Retype the material from the line containing "Where should I" through the last line, including both. Leave the pictures out.

[Excerpted data]:
--------------------------------------------------

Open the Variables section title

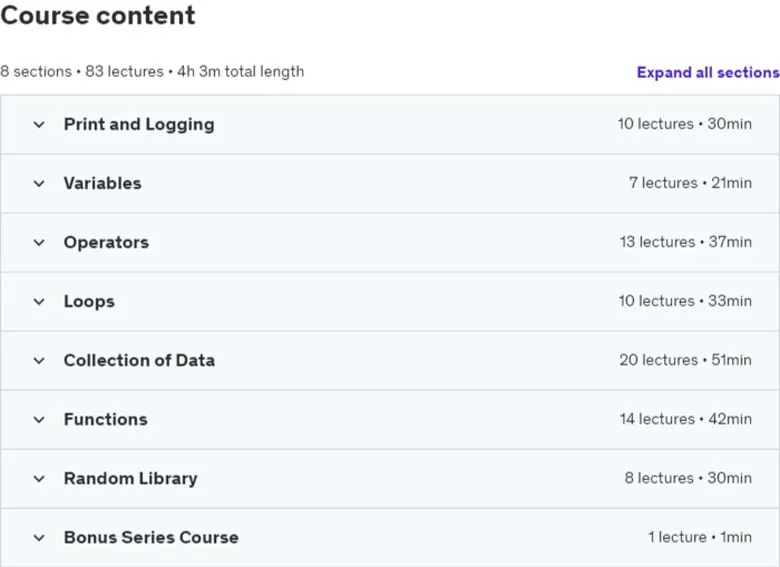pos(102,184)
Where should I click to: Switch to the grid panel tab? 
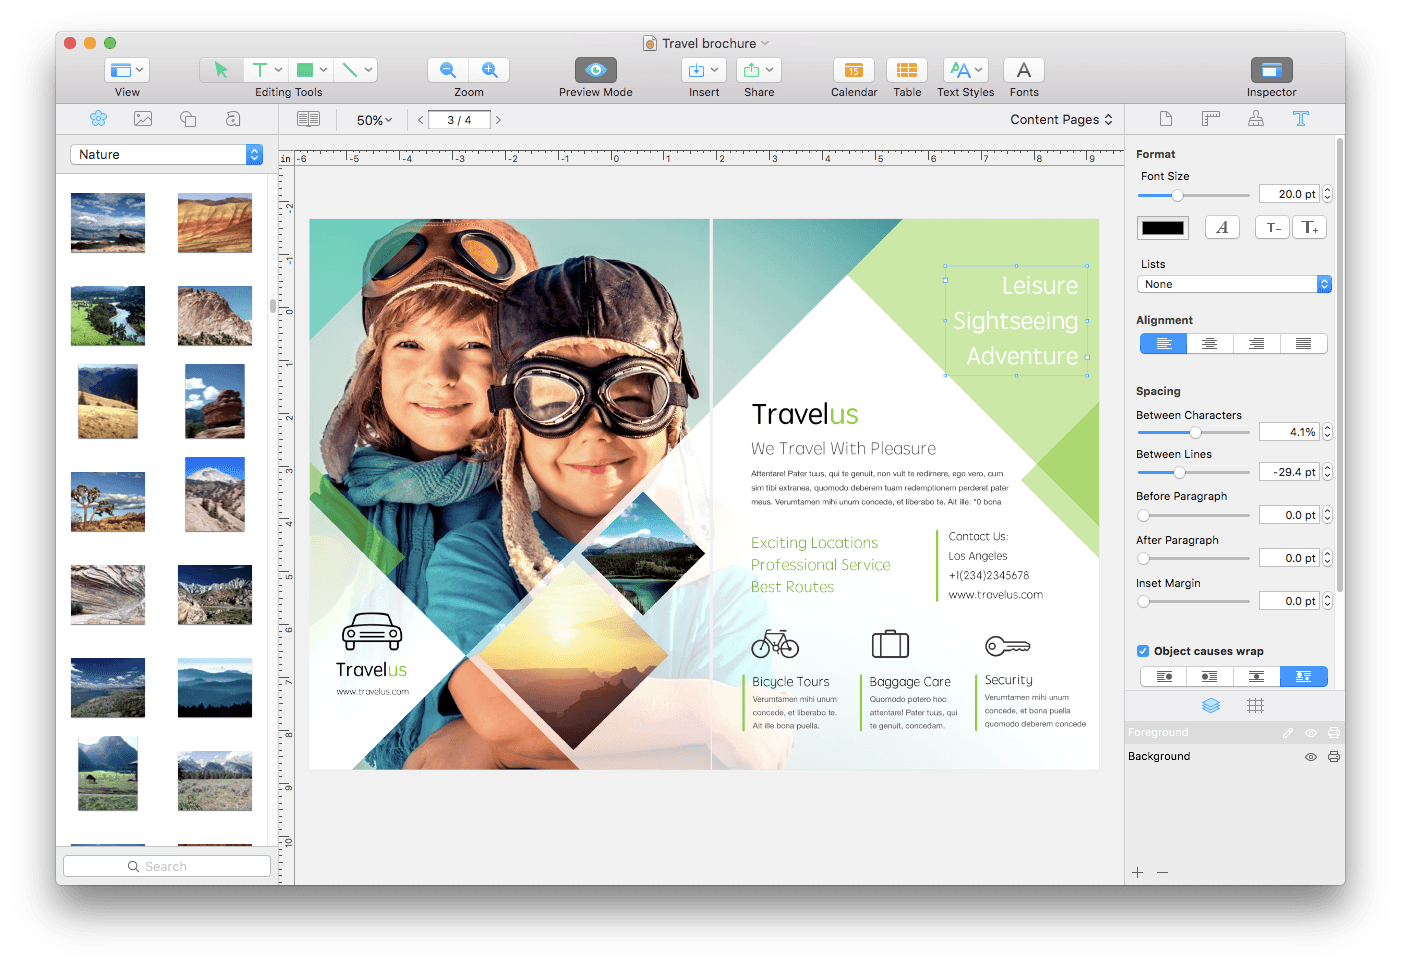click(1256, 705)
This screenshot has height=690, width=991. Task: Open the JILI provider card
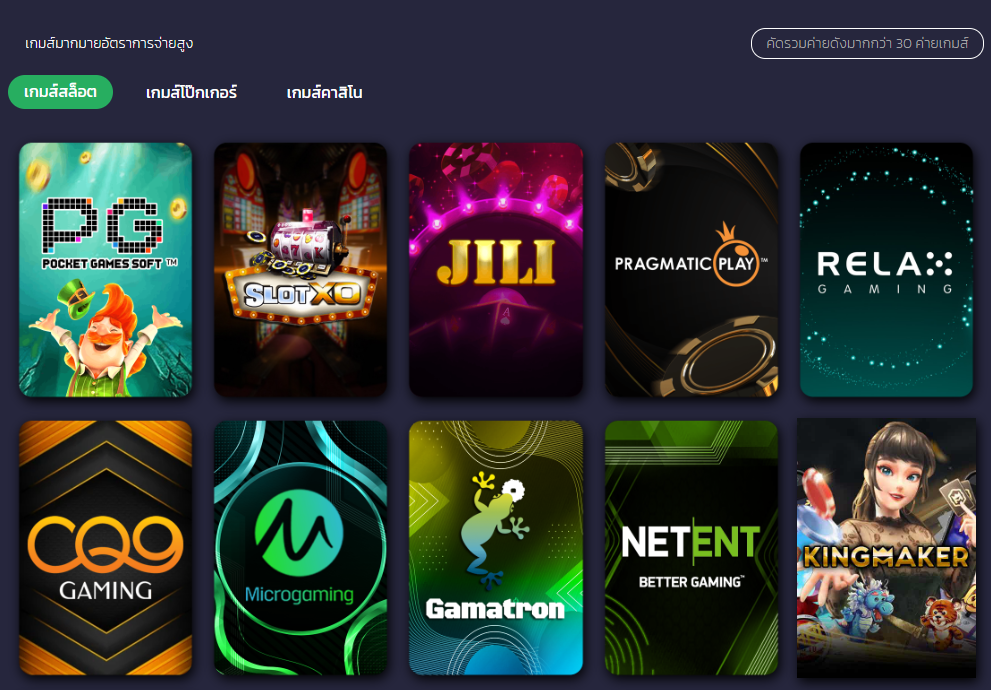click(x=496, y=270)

--------------------------------------------------

[Task answer]:
Where should I click to: Switch to the grid panel tab? 
click(1256, 705)
This screenshot has height=690, width=991. Task: Open the JILI provider card
click(x=496, y=270)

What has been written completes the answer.